> **EXTRAIT DU TEXTE**
Le Projet de loi prévoit notamment un élargissement important des droits d’action privés et des recours relatifs aux pratiques susceptibles d’examen, y compris ce qui pourrait devenir une forme de régime d’action collective devant le Tribunal de la concurrence du Canada (le « Tribunal »). Le texte qui suit décrit l’étendue élargie des conduites qui seront visées par les droits d’action privés, traite de divers facteurs relatifs aux litiges privés devant le Tribunal (englobant le critère proposé en matière de permission, la portée de la réparation pécuniaire et la forme du régime d’action collective) et comprend ce que les entreprises devraient retenir en matière de conformité.  

I. Élargissement de l’étendue des conduites visées

Le Projet de loi élargit la possibilité d’exercer les droits d’action privés prévus par la Loi. À l’heure actuelle, les droits d’action d’une partie privée ne peuvent être exercés qu’en vertu des articles 75 (refus de vendre), 76 (maintien des prix), 77 (exclusivité, ventes liées et limitation du marché) et 79 (abus de position dominante) de la Loi. Le Projet de loi étend la possibilité d’exercer des droits d’action privés aux articles 90.1 (collaboration entre concurrents) et 74.1 (pratiques commerciales trompeuses) de la Loi. 

Le Projet de loi élargit également l’étendue des conduites qui peuvent être visées par ces dispositions – et, ce faisant, accroît davantage l’étendue des conduites qui peuvent faire l’objet d’actions par des parties privées devant le Tribunal. Les changements les plus importants sont l’inclusion d’un « droit à la réparation » dans la disposition existante sur le refus de vendre, l’élargissement des dispositions relatives à l’abus de position dominante et à la collaboration entre concurrents, et l’introduction d’une disposition spécifique sur les pratiques commerciales trompeuses axées sur l’écoblanchiment.

> **CONSIGNE A**
D'après l'extrait sur le projet de loi, pourquoi l'élargissement des conduites visées par les dispositions de la Loi augmente-t-il aussi les conduites que des parties privées peuvent contester devant le Tribunal ?
> **CONSIGNE B**
Transcrivez le passage de l'extrait sur le projet de loi allant de « I. Élargissement de l’étendue » jusqu'à « trompeuses) de la Loi. ».

[Entrées du jeu de données]
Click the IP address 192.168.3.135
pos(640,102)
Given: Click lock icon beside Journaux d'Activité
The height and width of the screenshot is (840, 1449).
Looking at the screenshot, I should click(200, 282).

> **RÉPONSE A**
Les droits d'action privés s'exercent en vertu de ces dispositions. En élargissant l'étendue des conduites qu'elles visent, le Projet de loi accroît donc du même coup celles qui peuvent faire l'objet d'actions par des parties privées devant le Tribunal.

> **RÉPONSE B**
I. Élargissement de l’étendue des conduites visées

Le Projet de loi élargit la possibilité d’exercer les droits d’action privés prévus par la Loi. À l’heure actuelle, les droits d’action d’une partie privée ne peuvent être exercés qu’en vertu des articles 75 (refus de vendre), 76 (maintien des prix), 77 (exclusivité, ventes liées et limitation du marché) et 79 (abus de position dominante) de la Loi. Le Projet de loi étend la possibilité d’exercer des droits d’action privés aux articles 90.1 (collaboration entre concurrents) et 74.1 (pratiques commerciales trompeuses) de la Loi.